(Beginning of Exercise text)
Yes, in all 45 states that have a sales tax. Amazon acts as a marketplace facilitator and is legally required to calculate, collect, and remit sales tax on behalf of third-party sellers.

Do Amazon sellers still need a sales tax permit?

Yes, in most cases. You need to register in your home state and in any state where you have nexus (physical or economic). Amazon collecting the tax does not eliminate your registration obligation.

Does FBA inventory create sales tax nexus?

It can. About half of states treat third-party warehouse inventory (including FBA) as nexus-creating. The other half either do not require registration based solely on inventory or have not issued clear guidance. Check the rules for each state where Amazon stores your products.

In which states do Amazon sellers still need to file returns?

It depends. Some states require sellers to file zero-dollar or informational returns even when Amazon remitted all the tax. Your home state almost always requires filing. Other states vary. The requirement depends on state-specific rules and your nexus footprint.

What is a zero-dollar sales tax return?

A zero-dollar return is a sales tax filing that reports $0 in tax due because Amazon (or another marketplace facilitator) already collected and remitted the tax. Some states require these returns to maintain your permit in active status and keep you compliant.

How do marketplace facilitator laws affect Amazon sellers?

Marketplace facilitator laws shifted the tax collection and remittance burden from sellers to Amazon. Sellers still own nexus tracking, registration, filing (in some states), and tax collection on non-Amazon sales.
(End of Exercise text)
> [Required tasks]:
1/ Could you retype the Amazon sales tax FAQ word for word, everything from "Yes, in most" down to "your nexus footprint."?
2/ Can you extend the Amazon sales tax FAQ with new material that picks up after its last answer?
(Beginning of Data extracts)
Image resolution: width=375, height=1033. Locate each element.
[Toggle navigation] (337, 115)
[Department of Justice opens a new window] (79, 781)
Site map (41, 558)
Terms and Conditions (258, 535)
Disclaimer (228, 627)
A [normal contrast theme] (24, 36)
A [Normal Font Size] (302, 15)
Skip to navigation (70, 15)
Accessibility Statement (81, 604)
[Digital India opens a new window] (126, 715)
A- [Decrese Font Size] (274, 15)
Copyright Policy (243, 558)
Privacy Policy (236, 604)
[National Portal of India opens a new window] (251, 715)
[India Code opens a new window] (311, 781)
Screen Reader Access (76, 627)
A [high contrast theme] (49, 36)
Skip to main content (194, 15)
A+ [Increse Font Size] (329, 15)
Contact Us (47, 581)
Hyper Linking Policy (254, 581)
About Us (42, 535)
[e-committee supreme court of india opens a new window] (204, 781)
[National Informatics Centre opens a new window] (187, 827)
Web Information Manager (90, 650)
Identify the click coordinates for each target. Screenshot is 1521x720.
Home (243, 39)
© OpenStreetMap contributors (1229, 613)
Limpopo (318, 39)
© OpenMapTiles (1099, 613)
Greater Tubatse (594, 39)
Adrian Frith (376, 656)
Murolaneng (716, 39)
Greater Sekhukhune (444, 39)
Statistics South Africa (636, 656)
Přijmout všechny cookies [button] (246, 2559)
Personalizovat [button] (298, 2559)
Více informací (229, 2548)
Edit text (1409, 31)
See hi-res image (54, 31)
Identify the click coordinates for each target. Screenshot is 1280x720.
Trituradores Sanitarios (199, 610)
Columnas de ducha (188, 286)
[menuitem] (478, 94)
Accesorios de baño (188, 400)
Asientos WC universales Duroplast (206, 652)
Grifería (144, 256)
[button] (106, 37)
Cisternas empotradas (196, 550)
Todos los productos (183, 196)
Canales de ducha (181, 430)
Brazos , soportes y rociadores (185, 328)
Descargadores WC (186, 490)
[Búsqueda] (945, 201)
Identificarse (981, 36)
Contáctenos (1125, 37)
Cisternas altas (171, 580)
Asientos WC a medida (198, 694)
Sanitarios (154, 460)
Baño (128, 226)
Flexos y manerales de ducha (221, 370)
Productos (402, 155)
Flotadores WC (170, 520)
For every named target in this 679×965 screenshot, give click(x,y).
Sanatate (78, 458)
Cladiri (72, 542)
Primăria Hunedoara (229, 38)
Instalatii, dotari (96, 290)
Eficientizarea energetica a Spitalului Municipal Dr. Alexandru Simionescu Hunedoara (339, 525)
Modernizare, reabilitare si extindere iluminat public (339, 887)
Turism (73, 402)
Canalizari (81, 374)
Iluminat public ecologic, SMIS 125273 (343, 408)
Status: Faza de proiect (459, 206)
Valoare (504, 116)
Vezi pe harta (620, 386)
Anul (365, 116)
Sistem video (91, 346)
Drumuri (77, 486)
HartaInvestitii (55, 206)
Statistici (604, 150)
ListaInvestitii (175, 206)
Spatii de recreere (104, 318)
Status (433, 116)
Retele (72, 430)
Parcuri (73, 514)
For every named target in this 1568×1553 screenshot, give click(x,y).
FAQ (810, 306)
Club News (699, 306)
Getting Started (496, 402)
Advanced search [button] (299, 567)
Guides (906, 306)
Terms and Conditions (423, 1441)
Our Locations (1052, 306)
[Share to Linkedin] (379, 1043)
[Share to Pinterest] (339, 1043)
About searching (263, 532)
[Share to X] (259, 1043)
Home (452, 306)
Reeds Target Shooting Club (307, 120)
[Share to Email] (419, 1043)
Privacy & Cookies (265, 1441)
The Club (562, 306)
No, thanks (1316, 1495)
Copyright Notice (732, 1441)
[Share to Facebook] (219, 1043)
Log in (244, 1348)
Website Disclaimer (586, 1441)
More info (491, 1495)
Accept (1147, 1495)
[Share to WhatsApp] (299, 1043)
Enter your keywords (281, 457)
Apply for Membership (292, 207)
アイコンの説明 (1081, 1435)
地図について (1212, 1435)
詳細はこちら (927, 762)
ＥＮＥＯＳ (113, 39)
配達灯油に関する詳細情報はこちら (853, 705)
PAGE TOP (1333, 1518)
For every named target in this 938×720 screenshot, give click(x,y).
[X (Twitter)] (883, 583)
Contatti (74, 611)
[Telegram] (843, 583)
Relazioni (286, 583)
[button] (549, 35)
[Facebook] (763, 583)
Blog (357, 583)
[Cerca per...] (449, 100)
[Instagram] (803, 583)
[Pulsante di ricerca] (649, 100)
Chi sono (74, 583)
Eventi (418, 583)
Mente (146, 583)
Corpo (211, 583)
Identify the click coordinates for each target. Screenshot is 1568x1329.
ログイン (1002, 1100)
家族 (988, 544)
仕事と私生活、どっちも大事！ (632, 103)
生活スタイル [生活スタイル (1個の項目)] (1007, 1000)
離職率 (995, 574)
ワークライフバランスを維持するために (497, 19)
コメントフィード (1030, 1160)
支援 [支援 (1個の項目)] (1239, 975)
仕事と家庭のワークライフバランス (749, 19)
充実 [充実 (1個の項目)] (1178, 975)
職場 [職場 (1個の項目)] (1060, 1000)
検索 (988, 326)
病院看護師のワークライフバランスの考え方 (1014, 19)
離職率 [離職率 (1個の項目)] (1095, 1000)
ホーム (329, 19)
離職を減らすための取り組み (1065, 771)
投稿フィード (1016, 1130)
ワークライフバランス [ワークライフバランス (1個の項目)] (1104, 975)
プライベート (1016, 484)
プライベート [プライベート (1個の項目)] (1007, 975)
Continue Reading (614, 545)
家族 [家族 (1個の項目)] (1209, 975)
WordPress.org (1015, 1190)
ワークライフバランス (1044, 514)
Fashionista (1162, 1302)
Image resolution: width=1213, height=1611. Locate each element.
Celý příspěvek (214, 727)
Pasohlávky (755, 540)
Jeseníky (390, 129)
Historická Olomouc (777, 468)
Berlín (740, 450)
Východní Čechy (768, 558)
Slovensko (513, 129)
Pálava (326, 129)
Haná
(End of Data extracts)
> [Task-by-task results]:
1/
Yes, in most cases. You need to register in your home state and in any state where you have nexus (physical or economic). Amazon collecting the tax does not eliminate your registration obligation.

Does FBA inventory create sales tax nexus?

It can. About half of states treat third-party warehouse inventory (including FBA) as nexus-creating. The other half either do not require registration based solely on inventory or have not issued clear guidance. Check the rules for each state where Amazon stores your products.

In which states do Amazon sellers still need to file returns?

It depends. Some states require sellers to file zero-dollar or informational returns even when Amazon remitted all the tax. Your home state almost always requires filing. Other states vary. The requirement depends on state-specific rules and your nexus footprint.

2/
Do multichannel sellers still owe sales tax outside Amazon?

Yes. If you sell on Amazon and also sell through Shopify, wholesale, Walmart, or another channel, you are fully responsible for collecting and remitting tax on those non-Amazon sales. Amazon only handles tax for sales made through Amazon.

How can sellers find where Amazon stores their inventory?

Download the Inventory Event Detail report in Seller Central (Reports > Fulfillment > Inventory Event Detail). The "fulfillment-center-id" column shows warehouse locations using airport codes (e.g., PHX3 = Phoenix, Arizona).

When to Get Help

Where operational support ends and tax advice begins

Managing an Amazon business includes logistics, advertising, catalog management, supply chain coordination, and inventory planning. Sales tax compliance sits at the boundary between operations and specialized tax expertise.

You can handle some tasks yourself: pulling Amazon tax reports, tracking FBA inventory locations, understanding basic nexus concepts, and setting up tax collection on your DTC site.

You should involve a qualified sales tax professional or automated compliance service when determining whether you need to register in a specific state, interpreting state-specific nexus rules, deciding whether zero-dollar filing applies to your situation, responding to a state tax notice or audit, or managing compliance across 10+ states.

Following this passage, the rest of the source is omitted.